Interpretive Summary: Winter cover crops have proven to be an effective method to reduce sedimentation and nutrient runoff into waterways, and to increase environmental benefits including improved soil health and water quality and remote sensing has been demonstrably successful as a tool to monitor winter cover crop growth and performance, To assess cover crop vigor (green fractional cover and biomass) we used normalized difference vegetation index (NDVI) which is comprised of a normalized difference of visible red and near infrared reflectance values but there are some measurement uncertainties associated with the needed spectral measurements. This study assessed whether same-day measurements among satellite platforms are sufficiently correlated with each other when adjusted for spatial resolution differences. Satellite imagery was corrected to surface reflectance and was compared to top of atmosphere reflectance across visible and near-infrared bands. The results of this study show that all sensors were highly correlated with each other for both visible and near-infrared bands and that surface reflectance NDVI was highly correlated with percent vegetative groundcover and biomass and aligned well with predictive equations developed with similar datasets. This information will reduce uncertainties in measurement of winter cover crop performance when using satellite spectral data.
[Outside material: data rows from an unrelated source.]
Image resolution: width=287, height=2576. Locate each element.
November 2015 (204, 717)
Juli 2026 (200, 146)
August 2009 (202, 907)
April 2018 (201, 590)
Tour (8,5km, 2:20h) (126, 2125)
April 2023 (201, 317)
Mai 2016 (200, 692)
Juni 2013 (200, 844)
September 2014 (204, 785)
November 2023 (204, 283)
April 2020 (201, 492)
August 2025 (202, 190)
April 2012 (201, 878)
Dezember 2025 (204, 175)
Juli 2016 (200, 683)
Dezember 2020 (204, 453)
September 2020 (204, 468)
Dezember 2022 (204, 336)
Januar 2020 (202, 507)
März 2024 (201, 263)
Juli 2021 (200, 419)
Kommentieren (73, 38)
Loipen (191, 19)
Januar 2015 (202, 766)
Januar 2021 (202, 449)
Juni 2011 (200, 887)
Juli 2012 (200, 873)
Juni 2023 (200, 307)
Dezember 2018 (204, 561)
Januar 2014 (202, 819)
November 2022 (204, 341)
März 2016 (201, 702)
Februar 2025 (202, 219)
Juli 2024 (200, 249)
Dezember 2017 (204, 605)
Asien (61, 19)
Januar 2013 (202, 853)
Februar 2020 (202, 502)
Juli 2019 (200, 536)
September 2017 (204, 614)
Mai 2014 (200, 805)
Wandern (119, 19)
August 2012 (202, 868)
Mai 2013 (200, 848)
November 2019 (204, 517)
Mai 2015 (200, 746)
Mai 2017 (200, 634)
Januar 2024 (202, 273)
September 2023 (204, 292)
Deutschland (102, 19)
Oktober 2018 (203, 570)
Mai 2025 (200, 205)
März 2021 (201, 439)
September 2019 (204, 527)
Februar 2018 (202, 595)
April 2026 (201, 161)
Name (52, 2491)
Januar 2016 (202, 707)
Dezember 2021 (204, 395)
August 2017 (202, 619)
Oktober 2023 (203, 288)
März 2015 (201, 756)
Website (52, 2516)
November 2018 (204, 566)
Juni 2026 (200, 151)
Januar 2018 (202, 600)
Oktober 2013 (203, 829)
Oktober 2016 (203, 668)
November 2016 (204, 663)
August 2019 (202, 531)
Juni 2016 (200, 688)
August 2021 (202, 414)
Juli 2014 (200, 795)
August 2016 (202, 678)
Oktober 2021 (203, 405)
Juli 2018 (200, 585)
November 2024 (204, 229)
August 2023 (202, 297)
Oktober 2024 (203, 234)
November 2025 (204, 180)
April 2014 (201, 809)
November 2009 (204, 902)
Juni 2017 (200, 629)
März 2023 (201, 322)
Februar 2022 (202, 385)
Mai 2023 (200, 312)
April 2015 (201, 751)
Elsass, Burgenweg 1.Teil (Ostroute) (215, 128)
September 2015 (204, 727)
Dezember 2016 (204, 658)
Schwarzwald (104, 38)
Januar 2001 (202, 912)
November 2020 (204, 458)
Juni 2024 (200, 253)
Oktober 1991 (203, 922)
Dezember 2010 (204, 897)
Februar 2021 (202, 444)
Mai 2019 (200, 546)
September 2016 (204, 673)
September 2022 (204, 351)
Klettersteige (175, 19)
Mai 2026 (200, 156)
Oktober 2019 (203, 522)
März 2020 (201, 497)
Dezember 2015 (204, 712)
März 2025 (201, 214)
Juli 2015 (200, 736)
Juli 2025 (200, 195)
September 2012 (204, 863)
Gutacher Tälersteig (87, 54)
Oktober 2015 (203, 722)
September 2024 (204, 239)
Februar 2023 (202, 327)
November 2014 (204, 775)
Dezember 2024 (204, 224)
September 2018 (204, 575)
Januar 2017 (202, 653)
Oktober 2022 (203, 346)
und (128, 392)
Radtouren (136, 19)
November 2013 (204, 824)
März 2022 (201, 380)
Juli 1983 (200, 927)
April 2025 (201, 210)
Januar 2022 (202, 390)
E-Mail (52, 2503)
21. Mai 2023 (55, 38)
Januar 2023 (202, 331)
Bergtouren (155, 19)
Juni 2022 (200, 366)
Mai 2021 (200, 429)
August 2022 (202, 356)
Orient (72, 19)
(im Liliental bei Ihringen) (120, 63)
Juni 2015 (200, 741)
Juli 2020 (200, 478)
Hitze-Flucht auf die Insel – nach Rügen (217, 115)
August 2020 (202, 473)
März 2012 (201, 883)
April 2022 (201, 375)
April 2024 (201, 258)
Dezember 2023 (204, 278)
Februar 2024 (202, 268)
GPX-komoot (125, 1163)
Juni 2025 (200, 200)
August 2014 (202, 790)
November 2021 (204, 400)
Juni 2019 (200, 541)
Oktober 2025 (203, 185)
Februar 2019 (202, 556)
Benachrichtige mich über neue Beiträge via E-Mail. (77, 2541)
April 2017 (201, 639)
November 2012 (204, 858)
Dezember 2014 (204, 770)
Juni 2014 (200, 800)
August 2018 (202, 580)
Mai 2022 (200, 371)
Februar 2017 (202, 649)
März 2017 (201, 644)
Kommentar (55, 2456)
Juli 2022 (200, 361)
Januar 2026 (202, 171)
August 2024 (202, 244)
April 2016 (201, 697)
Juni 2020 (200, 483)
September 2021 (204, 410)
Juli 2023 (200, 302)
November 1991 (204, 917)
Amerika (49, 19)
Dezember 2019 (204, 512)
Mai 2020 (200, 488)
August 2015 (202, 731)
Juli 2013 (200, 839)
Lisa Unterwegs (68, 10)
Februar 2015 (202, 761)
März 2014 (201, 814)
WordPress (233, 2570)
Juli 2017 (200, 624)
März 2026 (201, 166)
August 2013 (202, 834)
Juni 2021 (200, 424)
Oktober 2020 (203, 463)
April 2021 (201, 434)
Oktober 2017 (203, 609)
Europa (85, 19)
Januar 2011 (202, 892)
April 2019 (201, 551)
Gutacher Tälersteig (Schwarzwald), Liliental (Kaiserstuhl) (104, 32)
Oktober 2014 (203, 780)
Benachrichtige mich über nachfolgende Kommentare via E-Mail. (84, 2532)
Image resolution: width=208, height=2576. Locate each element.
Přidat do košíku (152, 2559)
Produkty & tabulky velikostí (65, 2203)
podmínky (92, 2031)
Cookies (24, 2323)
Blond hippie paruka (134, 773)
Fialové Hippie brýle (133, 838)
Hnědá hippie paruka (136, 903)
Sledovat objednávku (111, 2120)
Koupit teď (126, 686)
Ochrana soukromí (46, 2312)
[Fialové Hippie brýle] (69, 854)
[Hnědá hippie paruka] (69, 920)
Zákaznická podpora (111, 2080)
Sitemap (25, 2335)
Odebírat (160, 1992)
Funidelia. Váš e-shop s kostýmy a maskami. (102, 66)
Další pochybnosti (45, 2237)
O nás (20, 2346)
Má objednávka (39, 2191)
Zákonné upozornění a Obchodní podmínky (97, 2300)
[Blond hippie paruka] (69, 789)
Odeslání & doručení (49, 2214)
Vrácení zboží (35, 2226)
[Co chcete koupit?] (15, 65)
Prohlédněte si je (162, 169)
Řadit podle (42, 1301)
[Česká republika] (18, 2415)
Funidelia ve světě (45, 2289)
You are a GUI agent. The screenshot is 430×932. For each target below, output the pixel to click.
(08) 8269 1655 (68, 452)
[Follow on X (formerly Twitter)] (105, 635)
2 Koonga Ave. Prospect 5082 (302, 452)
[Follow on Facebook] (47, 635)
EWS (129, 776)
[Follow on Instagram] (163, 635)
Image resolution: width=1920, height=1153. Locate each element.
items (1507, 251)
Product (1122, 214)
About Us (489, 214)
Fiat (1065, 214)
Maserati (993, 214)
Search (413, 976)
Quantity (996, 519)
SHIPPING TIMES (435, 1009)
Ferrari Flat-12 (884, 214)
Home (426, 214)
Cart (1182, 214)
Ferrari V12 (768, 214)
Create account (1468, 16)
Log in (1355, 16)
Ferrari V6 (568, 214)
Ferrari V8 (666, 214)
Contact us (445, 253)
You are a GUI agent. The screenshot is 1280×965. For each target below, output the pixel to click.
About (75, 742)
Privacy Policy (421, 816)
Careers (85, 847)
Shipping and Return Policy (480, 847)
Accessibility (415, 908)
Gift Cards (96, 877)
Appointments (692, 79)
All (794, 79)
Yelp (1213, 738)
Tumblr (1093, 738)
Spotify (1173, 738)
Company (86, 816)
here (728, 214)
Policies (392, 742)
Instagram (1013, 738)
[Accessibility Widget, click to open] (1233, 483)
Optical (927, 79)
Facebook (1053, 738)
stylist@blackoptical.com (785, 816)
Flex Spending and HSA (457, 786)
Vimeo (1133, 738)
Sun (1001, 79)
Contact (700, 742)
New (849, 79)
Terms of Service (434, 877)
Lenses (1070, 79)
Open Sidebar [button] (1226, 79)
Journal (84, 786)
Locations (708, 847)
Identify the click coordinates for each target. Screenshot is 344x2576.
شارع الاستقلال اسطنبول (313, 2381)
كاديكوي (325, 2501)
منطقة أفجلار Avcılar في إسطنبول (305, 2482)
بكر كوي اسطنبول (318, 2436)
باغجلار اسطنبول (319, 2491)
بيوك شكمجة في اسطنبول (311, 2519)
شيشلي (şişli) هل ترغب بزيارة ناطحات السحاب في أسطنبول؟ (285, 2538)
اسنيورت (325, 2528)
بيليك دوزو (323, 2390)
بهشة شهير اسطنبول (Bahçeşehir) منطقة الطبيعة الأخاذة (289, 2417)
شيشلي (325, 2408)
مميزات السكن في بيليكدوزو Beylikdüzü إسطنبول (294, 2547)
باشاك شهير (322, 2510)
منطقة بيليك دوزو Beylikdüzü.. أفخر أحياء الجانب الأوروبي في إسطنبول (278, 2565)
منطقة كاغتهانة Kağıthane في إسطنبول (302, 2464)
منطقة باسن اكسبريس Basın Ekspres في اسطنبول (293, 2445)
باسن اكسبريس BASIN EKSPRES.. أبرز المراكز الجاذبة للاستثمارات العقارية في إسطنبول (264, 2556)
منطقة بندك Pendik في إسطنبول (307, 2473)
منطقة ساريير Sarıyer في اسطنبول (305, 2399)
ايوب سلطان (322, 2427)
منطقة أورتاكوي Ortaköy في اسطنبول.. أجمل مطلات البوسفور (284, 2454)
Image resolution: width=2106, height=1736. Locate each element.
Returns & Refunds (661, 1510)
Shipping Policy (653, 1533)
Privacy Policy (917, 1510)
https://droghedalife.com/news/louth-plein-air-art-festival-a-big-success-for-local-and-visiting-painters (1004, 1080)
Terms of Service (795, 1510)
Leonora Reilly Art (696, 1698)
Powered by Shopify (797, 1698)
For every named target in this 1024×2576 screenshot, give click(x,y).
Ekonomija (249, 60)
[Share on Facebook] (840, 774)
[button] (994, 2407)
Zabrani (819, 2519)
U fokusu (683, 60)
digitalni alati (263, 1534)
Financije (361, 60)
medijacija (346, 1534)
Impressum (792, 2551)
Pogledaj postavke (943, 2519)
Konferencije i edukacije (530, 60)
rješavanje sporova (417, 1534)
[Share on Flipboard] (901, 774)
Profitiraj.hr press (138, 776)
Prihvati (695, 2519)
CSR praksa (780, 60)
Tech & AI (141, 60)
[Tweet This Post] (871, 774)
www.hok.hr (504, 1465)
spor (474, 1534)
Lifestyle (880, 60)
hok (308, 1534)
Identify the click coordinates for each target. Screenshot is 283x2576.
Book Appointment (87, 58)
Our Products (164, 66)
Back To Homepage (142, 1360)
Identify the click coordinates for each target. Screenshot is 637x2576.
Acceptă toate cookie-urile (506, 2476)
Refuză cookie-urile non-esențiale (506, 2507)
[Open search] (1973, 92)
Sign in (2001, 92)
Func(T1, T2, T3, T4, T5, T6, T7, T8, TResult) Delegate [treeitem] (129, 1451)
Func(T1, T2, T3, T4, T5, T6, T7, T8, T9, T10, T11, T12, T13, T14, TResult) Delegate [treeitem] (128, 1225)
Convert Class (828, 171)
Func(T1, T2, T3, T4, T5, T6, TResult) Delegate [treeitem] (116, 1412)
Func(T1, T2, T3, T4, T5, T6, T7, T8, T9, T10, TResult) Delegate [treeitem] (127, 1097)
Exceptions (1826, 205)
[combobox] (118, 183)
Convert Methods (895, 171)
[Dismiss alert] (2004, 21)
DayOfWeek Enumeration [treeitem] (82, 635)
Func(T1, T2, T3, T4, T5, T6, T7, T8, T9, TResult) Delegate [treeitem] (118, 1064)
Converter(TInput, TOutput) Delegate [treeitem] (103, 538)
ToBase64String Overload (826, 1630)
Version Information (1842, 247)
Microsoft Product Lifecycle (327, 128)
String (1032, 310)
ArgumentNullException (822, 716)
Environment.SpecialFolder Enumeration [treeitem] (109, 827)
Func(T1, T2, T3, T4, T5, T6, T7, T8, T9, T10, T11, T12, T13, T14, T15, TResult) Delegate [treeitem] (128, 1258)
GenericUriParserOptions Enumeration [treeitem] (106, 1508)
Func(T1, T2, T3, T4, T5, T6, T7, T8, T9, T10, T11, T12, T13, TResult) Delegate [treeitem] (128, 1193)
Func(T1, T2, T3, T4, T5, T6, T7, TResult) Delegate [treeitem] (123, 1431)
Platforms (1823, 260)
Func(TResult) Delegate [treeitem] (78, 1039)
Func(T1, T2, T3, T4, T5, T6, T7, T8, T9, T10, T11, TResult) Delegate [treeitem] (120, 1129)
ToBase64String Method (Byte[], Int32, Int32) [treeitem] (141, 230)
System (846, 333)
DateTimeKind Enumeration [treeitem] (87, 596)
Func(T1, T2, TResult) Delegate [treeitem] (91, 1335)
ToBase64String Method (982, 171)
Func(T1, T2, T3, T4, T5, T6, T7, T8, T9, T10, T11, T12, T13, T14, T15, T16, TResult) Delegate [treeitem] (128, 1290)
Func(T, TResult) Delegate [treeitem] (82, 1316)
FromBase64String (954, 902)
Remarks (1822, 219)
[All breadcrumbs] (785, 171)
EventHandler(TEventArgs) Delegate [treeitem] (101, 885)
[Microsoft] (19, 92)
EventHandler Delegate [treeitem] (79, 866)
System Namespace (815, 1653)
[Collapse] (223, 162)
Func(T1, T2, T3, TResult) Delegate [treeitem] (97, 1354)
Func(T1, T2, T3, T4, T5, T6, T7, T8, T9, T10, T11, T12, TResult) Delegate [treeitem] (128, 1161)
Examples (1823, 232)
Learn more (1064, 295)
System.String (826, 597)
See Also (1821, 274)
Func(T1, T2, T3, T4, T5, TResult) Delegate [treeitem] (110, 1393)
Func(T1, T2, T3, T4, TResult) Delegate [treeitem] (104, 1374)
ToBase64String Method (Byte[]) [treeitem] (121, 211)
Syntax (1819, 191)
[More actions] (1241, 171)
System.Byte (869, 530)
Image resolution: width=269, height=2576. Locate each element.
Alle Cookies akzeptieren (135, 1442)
Technical Abstract: Accurate estimation of winter cover crop biomass and percent vegetative groundcover is essential for assessment of environmental benefits. Winter cover crops are planted during the fall and achieve higher ground cover and biomass towards the following spring, with winter severity having a significant impact on biomass accumulation throughout the fall-to-spring season. Remote sensing serves an in ideal tool for monitoring cover crop performance, particularly over large spatial extents . In addition to remote sensing imagery, advances have been made in the use of proximal sensors integrated with GPS for on-field measurements. The comparability of such measurements between platforms, as well as between processing levels is important, but such assessments have been limited for cover crop applications. Theoretically, ground-based measurements contain minimal atmospheric interference and should compare accurately with measurements from satellites that have been corrected to surface reflectance. This research effort examines the relationships between SPOT-5, Landsat 7, WorldView-2 satellite imagery with handheld proximal sensors on two days during the 2012-2013 winter cover crops season. Satellite imagery was corrected to surface reflectance and was compared to top of atmosphere reflectance across visible and near-infrared bands, and for the normalized difference vegetation index (NDVI). Surface reflectance products were more correlated with proximal sensors compared to top of atmosphere, with intercepts closer to zero, regression slopes nearer to the 1:1 line, and less variance between measured values for band reflectance and NDVI.Additionally, all instruments and processing levels were compared to percent green vegetative groundcover and in situ biomass measurements. Surface reflectance NDVI was highly correlated with percent vegetative groundcover and biomass and aligned well with predictive equations developed with similar datasets.